Mr. Ames sits at his desk. The same desk he’s been at for years and years, even with different students passing through each year. Does he know the impact of his teaching, the lives that he has changed? The rays of the sun rising in the east shine through the window each morning. His bald head glistens and shimmers in the sunlight. I remember that he always made classes enjoyable and meaningful. For the first time in my life, I would want to come to school each day, eager and excited to learn. I remember one day in particular; a large Coke bottle, a bag of sugar, and a scale stood on his desk. “How many of you know how much sugar is in Coke?” he asked the class. He put on his clear round glasses and raised the Coke bottle to his face, reading off the nutrition facts and exclaimed, “65 grams! Do you guys know what 65 grams of sugar looks like?” He took out a silver spoon and began shoveling sugar onto the scale. The numbers on the scale slowly started to creep up. By the time the scale read 65 grams, there was a mountain of sugar, almost as tall as the bottle itself. “That is how much sugar they put in that Coke bottle,” he said. I do not know why I remember this class in particular. Maybe it was because he always brought the real world into the classroom and taught us lessons that would become important to us in the future.
I remember he was especially interested in my passion for fly fishing. So much so that at the end of the year, I couldn’t resist but gift him a fly fishing rod. Maybe he still uses that fly rod I gave to him all those years ago. I imagine him standing in the amazing Madison River Valley in Montana.
The mountains, though in the distance, seem so close that you could touch them.
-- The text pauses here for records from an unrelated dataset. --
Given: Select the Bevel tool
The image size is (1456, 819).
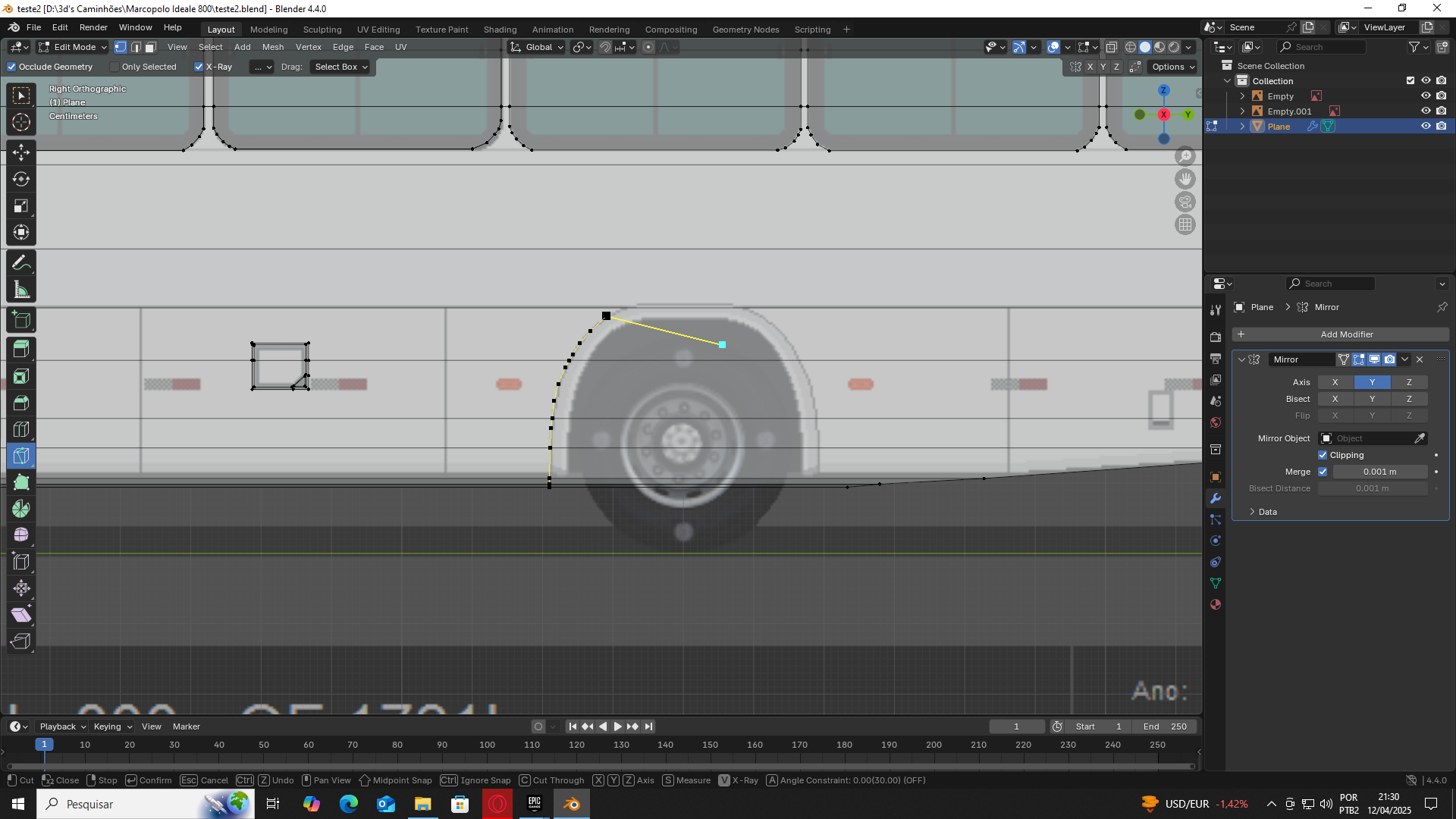Looking at the screenshot, I should [21, 403].
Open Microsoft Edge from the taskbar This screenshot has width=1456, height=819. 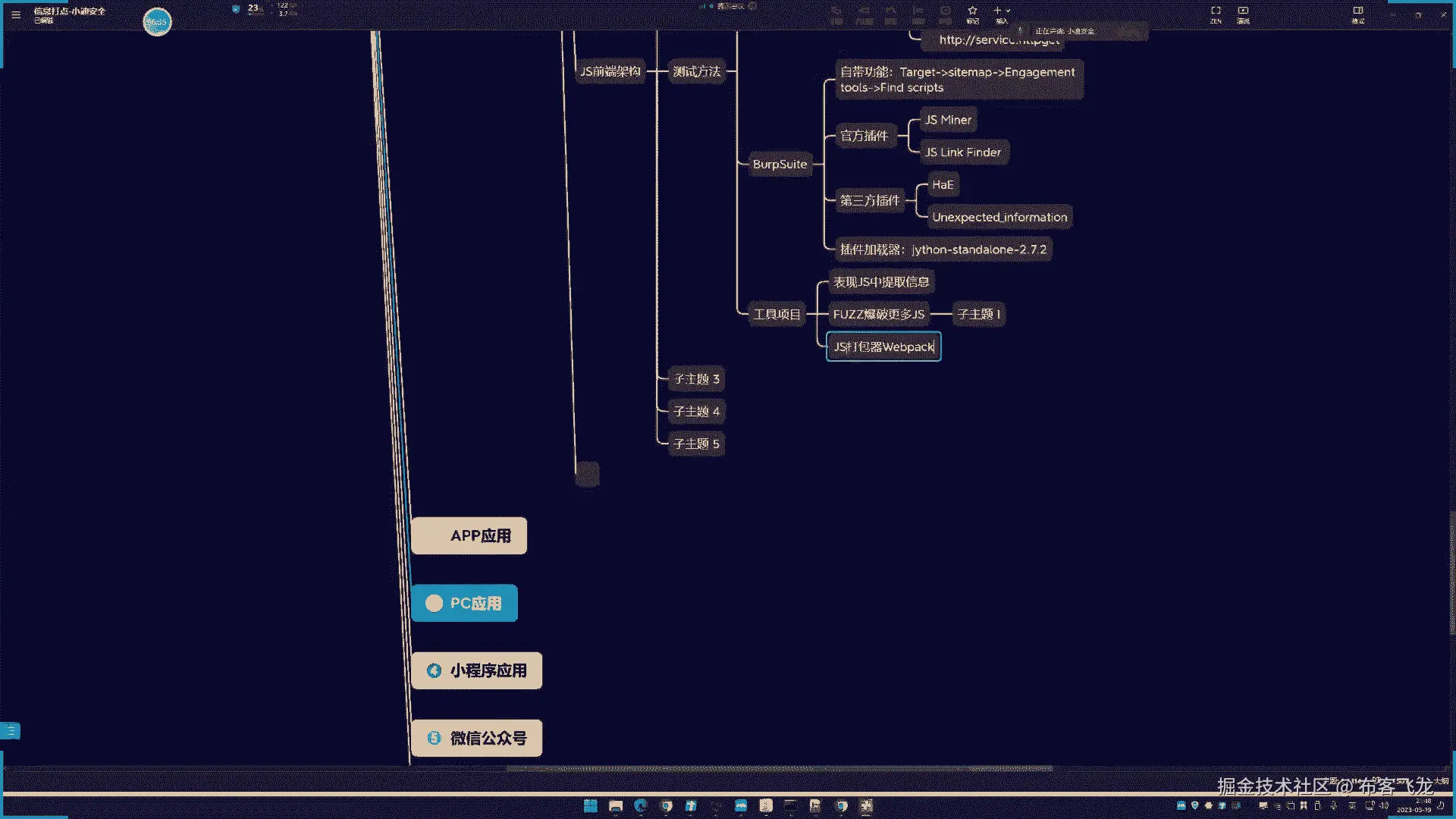641,805
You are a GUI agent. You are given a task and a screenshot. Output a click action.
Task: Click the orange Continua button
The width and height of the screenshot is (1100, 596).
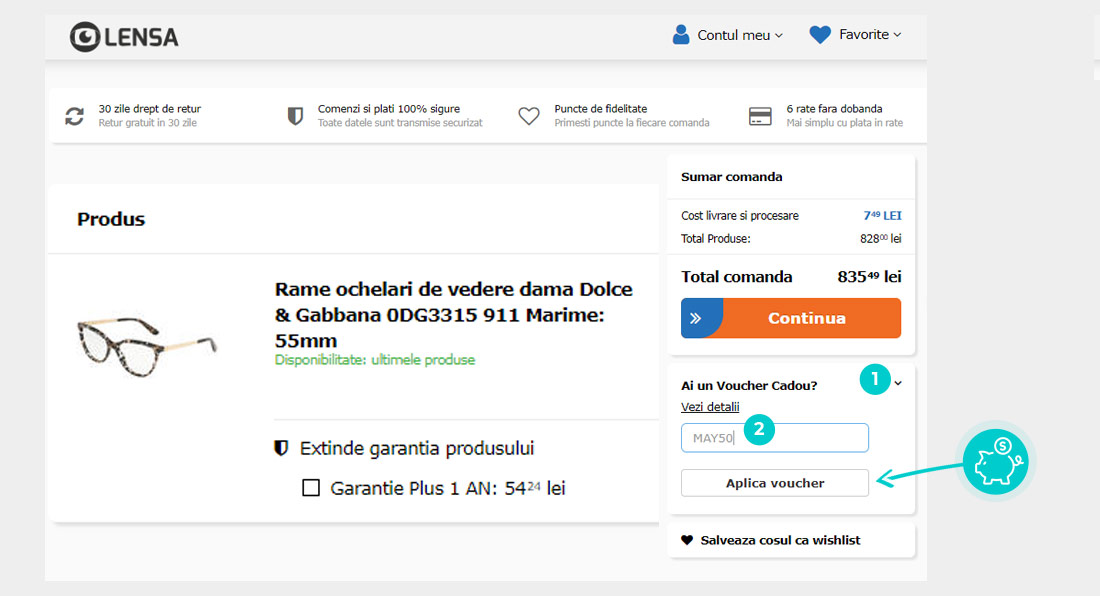791,318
The white flecks of snow, frozen on its peaks and the river winding through the valley, shimmering as it bounces off the gravel and carves its way into the banks. The faint whispering of endless water as it splashes and tumbles through the fields, and when the sun sets in the valley, its bright red glow still remains, hovering on top of the peaks lighting the sky on fire, chipped with stars, as if someone had run a purple paintbrush across the sky.
I imagine him standing there, the occasional whip of the fly line as he waves his rod back and forth. The line and the fly gently resting on the water before a large rainbow trout, vibrant with red and black spots, comes up and sips it off the surface. I imagine him standing there until it is dark; the shadows of the mountains still looming in the distance against a backdrop of glitter and a myriad of colors. Maybe he looks back to that 4th grade class he had in the distant past and smiles.